— WHAT THE EXERCISE ASKS —
Output range, inclusive: from the line containing "Media [link] (62, 2396)" to the line containing "privacybeleid [link] (183, 2506)". Restate those lines from the data below word for word and only those.

— SOURCE MATERIAL —
● ● ● ● ●

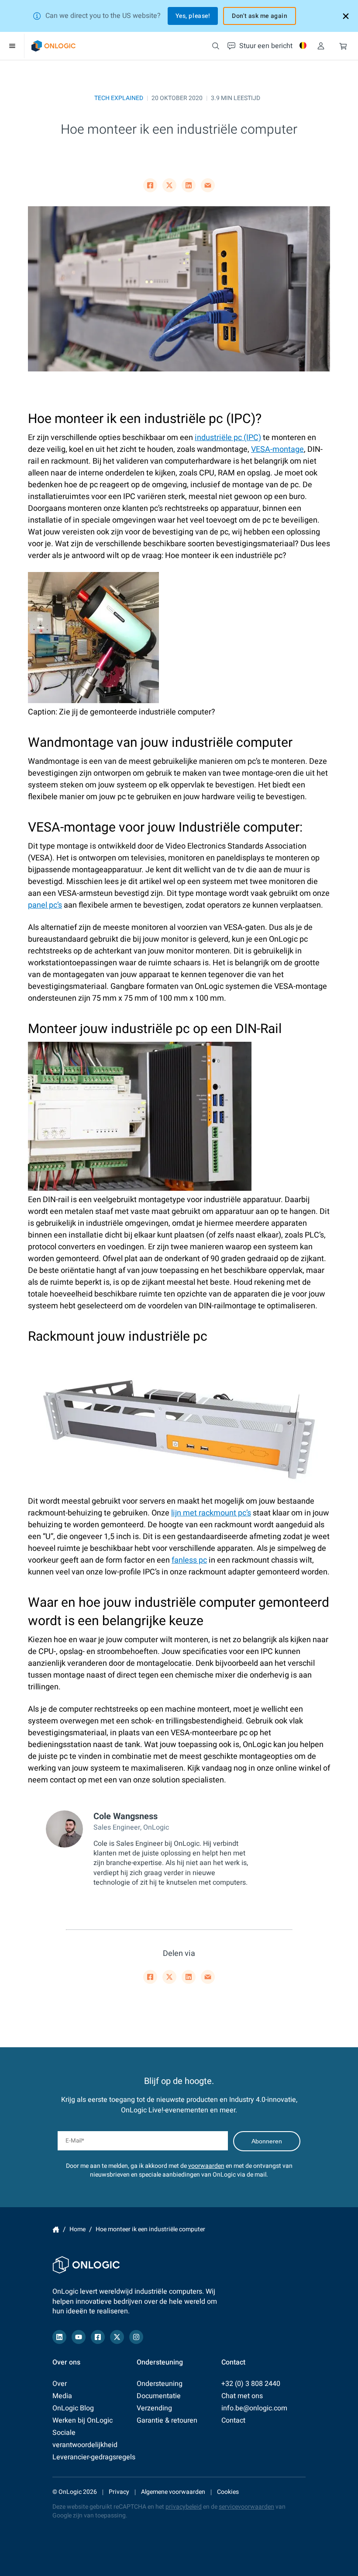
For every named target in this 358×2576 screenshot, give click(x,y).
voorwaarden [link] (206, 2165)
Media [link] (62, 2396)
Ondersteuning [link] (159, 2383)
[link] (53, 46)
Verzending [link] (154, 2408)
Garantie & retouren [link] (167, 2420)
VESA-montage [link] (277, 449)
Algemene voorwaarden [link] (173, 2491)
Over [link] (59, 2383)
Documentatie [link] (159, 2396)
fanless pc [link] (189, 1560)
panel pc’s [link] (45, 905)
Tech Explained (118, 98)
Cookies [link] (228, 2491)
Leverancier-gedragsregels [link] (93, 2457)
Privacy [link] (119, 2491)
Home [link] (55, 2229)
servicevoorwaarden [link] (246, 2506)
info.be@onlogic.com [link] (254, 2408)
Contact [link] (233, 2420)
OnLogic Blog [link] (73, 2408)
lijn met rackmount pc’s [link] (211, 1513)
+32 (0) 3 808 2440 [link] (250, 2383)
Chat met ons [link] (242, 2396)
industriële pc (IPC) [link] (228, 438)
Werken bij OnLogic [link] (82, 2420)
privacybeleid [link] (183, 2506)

● ● ● ● ●

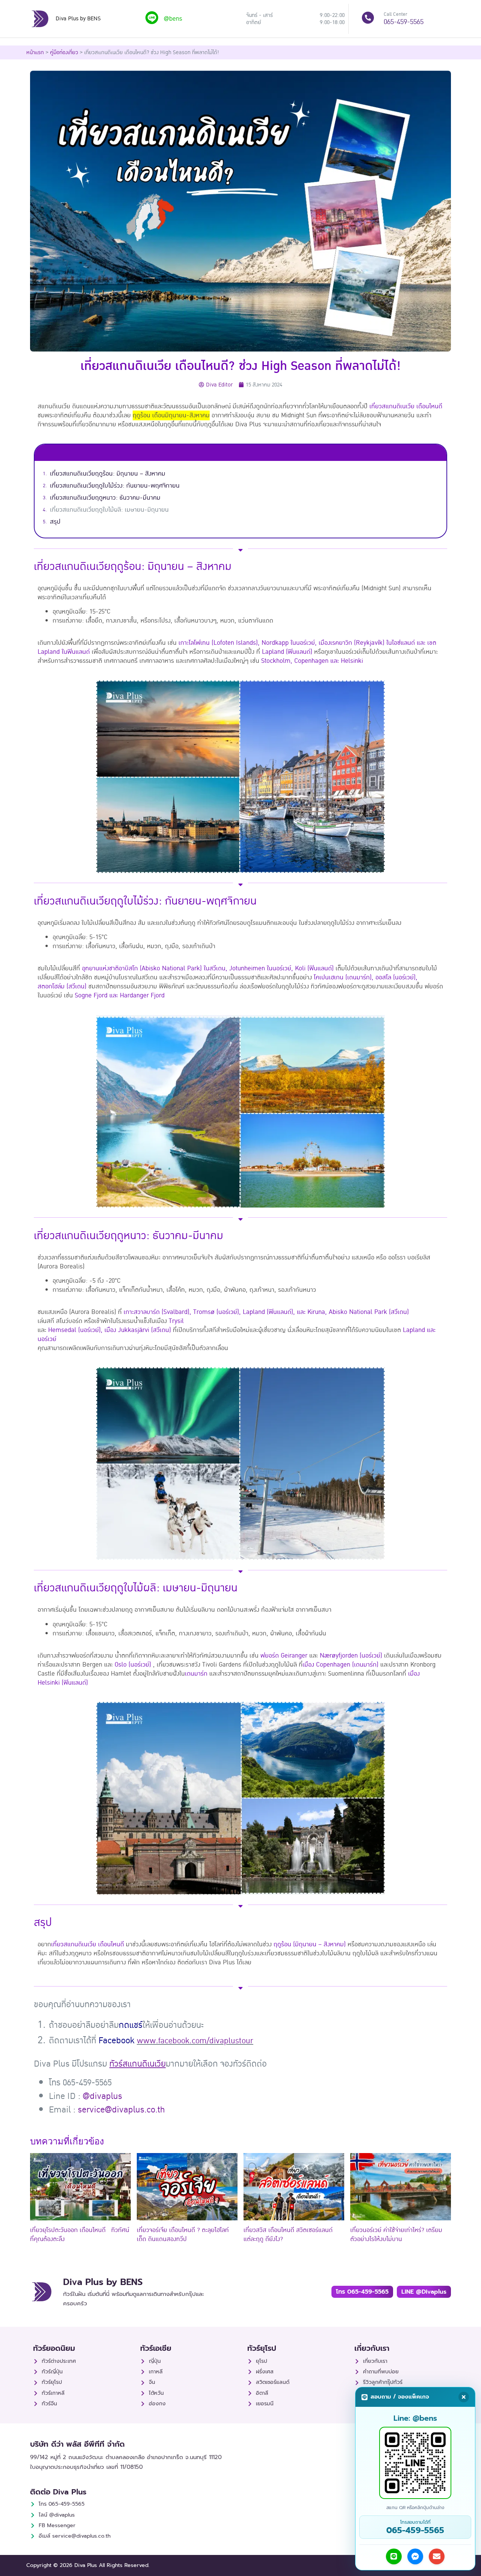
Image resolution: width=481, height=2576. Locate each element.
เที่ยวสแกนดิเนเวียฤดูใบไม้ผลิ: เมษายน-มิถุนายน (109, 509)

● ● ● ● ●

— REPLY TO THE TASK —
Media [link] (62, 2396)
Ondersteuning [link] (159, 2383)
[link] (53, 46)
Verzending [link] (154, 2408)
Garantie & retouren [link] (167, 2420)
VESA-montage [link] (277, 449)
Algemene voorwaarden [link] (173, 2491)
Over [link] (59, 2383)
Documentatie [link] (159, 2396)
fanless pc [link] (189, 1560)
panel pc’s [link] (45, 905)
Tech Explained (118, 98)
Cookies [link] (228, 2491)
Leverancier-gedragsregels [link] (93, 2457)
Privacy [link] (119, 2491)
Home [link] (55, 2229)
servicevoorwaarden [link] (246, 2506)
info.be@onlogic.com [link] (254, 2408)
Contact [link] (233, 2420)
OnLogic Blog [link] (73, 2408)
lijn met rackmount pc’s [link] (211, 1513)
+32 (0) 3 808 2440 [link] (250, 2383)
Chat met ons [link] (242, 2396)
industriële pc (IPC) [link] (228, 438)
Werken bij OnLogic [link] (82, 2420)
privacybeleid [link] (183, 2506)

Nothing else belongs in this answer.